The character who has the most to lose (or gain depending on how you look at the Change) is more often than not the one who will resist any notion of similarity between the other.
When someone tells you, “You know, you’re acting just like so-and-so” and you react with disgust or disbelief, chances are that so-and-so is your own personal Influence Character. We hate seeing a part of us that we don’t quite understand or even want to accept.

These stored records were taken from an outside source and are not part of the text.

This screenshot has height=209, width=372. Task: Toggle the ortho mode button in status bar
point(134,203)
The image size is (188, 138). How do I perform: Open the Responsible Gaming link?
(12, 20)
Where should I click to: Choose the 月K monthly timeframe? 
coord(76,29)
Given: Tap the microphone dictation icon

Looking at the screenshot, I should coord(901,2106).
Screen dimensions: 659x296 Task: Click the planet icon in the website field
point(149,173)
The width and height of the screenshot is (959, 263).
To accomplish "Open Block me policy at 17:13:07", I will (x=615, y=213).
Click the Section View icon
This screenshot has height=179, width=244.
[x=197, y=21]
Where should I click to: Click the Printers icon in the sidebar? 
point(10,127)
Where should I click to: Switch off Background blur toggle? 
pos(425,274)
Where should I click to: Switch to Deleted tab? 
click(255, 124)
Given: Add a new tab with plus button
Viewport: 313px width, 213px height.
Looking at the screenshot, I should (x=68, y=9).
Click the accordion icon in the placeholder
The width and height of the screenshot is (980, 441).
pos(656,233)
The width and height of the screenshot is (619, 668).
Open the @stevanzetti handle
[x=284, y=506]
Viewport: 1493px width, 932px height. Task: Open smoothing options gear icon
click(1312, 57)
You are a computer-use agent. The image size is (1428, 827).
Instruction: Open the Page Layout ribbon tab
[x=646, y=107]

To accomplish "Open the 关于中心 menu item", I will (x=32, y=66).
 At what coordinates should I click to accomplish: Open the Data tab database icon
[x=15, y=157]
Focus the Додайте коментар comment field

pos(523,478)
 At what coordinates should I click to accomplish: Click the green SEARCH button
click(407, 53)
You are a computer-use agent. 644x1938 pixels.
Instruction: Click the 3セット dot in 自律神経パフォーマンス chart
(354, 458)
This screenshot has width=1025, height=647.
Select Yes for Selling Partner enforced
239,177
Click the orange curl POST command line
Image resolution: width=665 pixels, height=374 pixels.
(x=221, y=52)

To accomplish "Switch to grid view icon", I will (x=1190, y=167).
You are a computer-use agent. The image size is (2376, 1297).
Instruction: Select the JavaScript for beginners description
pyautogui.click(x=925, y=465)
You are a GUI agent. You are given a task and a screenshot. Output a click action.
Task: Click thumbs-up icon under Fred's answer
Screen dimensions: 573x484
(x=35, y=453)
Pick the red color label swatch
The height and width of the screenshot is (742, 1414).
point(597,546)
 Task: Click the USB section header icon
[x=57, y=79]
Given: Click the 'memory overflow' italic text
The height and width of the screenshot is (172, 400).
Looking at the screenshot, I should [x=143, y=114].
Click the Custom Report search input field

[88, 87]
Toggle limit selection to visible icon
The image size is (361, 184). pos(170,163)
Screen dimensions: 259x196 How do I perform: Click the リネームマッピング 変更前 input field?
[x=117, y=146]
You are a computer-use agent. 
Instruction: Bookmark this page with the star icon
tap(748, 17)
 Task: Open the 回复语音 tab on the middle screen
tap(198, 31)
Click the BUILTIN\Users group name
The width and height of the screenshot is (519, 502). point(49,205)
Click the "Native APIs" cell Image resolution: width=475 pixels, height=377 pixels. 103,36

This resistance is a resistance to Change and depending on which side of the argument you stand, you’re either going to be a proponent for it or you’re going to speak out against it. That’s one of the main reasons why the Influence Character exists: to provide that other side of the argument. So it’s comforting to know that with a few simple words (“We’re both alike” or “We’re nothing alike”) you can easily tell which side of the argument this second most important character stands on.